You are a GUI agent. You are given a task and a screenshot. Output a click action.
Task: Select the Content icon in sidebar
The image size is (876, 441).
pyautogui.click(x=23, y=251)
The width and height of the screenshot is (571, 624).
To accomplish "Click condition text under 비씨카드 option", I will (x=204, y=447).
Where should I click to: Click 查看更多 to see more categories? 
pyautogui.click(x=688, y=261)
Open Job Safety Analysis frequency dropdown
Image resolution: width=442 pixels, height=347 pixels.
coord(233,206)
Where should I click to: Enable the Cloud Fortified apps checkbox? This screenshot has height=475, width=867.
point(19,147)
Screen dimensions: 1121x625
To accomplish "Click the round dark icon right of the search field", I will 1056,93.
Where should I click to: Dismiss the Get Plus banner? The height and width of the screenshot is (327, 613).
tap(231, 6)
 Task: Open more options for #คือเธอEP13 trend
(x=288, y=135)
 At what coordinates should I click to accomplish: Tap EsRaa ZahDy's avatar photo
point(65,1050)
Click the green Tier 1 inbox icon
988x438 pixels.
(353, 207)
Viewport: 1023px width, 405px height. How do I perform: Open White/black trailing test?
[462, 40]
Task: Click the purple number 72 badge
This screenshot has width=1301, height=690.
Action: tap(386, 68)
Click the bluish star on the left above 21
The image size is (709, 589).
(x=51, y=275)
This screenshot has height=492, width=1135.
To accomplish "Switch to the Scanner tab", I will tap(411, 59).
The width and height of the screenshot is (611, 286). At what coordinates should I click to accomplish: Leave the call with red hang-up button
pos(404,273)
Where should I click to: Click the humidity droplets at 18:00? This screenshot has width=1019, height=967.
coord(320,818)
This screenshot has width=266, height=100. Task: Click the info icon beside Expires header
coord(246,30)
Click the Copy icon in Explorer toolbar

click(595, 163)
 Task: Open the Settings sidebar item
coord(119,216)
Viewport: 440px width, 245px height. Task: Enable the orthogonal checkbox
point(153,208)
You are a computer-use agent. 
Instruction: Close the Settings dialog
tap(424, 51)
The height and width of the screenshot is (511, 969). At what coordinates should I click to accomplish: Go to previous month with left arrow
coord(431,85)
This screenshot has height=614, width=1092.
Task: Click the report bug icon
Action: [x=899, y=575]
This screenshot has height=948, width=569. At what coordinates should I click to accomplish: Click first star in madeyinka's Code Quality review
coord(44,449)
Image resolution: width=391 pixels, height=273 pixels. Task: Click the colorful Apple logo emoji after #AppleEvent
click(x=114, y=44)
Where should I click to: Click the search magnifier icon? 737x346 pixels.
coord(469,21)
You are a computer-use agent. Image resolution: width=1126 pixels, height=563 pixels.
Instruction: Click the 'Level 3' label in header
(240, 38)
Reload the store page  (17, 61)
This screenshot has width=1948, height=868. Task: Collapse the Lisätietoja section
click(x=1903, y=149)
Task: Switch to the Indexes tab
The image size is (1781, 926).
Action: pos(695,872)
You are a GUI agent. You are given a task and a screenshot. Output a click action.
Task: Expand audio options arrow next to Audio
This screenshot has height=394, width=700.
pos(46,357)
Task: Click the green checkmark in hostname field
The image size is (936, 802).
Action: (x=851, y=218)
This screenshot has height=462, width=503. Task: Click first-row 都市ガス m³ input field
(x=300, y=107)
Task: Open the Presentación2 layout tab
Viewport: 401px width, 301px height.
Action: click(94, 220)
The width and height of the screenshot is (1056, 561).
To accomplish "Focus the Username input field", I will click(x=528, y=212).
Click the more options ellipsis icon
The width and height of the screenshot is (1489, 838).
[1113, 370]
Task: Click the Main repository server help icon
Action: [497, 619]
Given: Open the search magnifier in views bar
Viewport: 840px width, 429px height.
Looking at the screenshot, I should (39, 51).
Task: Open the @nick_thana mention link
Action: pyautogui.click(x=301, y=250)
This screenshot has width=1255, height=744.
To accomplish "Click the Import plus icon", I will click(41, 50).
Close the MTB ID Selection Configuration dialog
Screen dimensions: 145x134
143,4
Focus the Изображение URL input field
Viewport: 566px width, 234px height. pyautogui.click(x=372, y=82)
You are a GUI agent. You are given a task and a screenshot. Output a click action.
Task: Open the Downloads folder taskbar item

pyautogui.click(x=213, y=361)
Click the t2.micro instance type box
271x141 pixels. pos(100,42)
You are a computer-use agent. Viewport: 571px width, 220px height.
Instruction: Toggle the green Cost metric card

+ + + + + + +

AIM:
Rewrite the listing above, changing every "Where should I click to" to "Which spot should I click to" and leaving everything else as it is.

CORRECT ANSWER:
You are a GUI agent. You are given a task and a screenshot. Output a click action.
Task: Select the Content icon in sidebar
The image size is (876, 441).
pyautogui.click(x=23, y=251)
The width and height of the screenshot is (571, 624).
To accomplish "Click condition text under 비씨카드 option", I will (x=204, y=447).
Which spot should I click to: Click 查看更多 to see more categories? 
pyautogui.click(x=688, y=261)
Open Job Safety Analysis frequency dropdown
Image resolution: width=442 pixels, height=347 pixels.
coord(233,206)
Which spot should I click to: Enable the Cloud Fortified apps checkbox? This screenshot has height=475, width=867.
point(19,147)
Screen dimensions: 1121x625
To accomplish "Click the round dark icon right of the search field", I will 1056,93.
Which spot should I click to: Dismiss the Get Plus banner? The height and width of the screenshot is (327, 613).
tap(231, 6)
 Task: Open more options for #คือเธอEP13 trend
(x=288, y=135)
 At what coordinates should I click to accomplish: Tap EsRaa ZahDy's avatar photo
point(65,1050)
Click the green Tier 1 inbox icon
988x438 pixels.
(353, 207)
Viewport: 1023px width, 405px height. How do I perform: Open White/black trailing test?
[462, 40]
Task: Click the purple number 72 badge
This screenshot has width=1301, height=690.
Action: tap(386, 68)
Click the bluish star on the left above 21
The image size is (709, 589).
(x=51, y=275)
This screenshot has height=492, width=1135.
To accomplish "Switch to the Scanner tab", I will tap(411, 59).
The width and height of the screenshot is (611, 286). At what coordinates should I click to accomplish: Leave the call with red hang-up button
pos(404,273)
Which spot should I click to: Click the humidity droplets at 18:00? This screenshot has width=1019, height=967.
coord(320,818)
This screenshot has width=266, height=100. Task: Click the info icon beside Expires header
coord(246,30)
Click the Copy icon in Explorer toolbar

click(595, 163)
 Task: Open the Settings sidebar item
coord(119,216)
Viewport: 440px width, 245px height. Task: Enable the orthogonal checkbox
point(153,208)
You are a computer-use agent. 
Instruction: Close the Settings dialog
tap(424, 51)
The height and width of the screenshot is (511, 969). At what coordinates should I click to accomplish: Go to previous month with left arrow
coord(431,85)
This screenshot has height=614, width=1092.
Task: Click the report bug icon
Action: [x=899, y=575]
This screenshot has height=948, width=569. At what coordinates should I click to accomplish: Click first star in madeyinka's Code Quality review
coord(44,449)
Image resolution: width=391 pixels, height=273 pixels. Task: Click the colorful Apple logo emoji after #AppleEvent
click(x=114, y=44)
Which spot should I click to: Click the search magnifier icon? 737x346 pixels.
coord(469,21)
You are a computer-use agent. Image resolution: width=1126 pixels, height=563 pixels.
Instruction: Click the 'Level 3' label in header
(240, 38)
Reload the store page  (17, 61)
This screenshot has width=1948, height=868. Task: Collapse the Lisätietoja section
click(x=1903, y=149)
Task: Switch to the Indexes tab
The image size is (1781, 926).
Action: pos(695,872)
You are a GUI agent. You are given a task and a screenshot. Output a click action.
Task: Expand audio options arrow next to Audio
This screenshot has height=394, width=700.
pos(46,357)
Task: Click the green checkmark in hostname field
The image size is (936, 802).
Action: (x=851, y=218)
This screenshot has height=462, width=503. Task: Click first-row 都市ガス m³ input field
(x=300, y=107)
Task: Open the Presentación2 layout tab
Viewport: 401px width, 301px height.
Action: click(94, 220)
The width and height of the screenshot is (1056, 561).
To accomplish "Focus the Username input field", I will click(x=528, y=212).
Click the more options ellipsis icon
The width and height of the screenshot is (1489, 838).
[1113, 370]
Task: Click the Main repository server help icon
Action: [497, 619]
Given: Open the search magnifier in views bar
Viewport: 840px width, 429px height.
Looking at the screenshot, I should (39, 51).
Task: Open the @nick_thana mention link
Action: pyautogui.click(x=301, y=250)
This screenshot has width=1255, height=744.
To accomplish "Click the Import plus icon", I will click(41, 50).
Close the MTB ID Selection Configuration dialog
Screen dimensions: 145x134
143,4
Focus the Изображение URL input field
Viewport: 566px width, 234px height. pyautogui.click(x=372, y=82)
You are a GUI agent. You are given a task and a screenshot. Output a click action.
Task: Open the Downloads folder taskbar item

pyautogui.click(x=213, y=361)
Click the t2.micro instance type box
271x141 pixels. pos(100,42)
You are a computer-use agent. Viewport: 571px width, 220px height.
Instruction: Toggle the green Cost metric card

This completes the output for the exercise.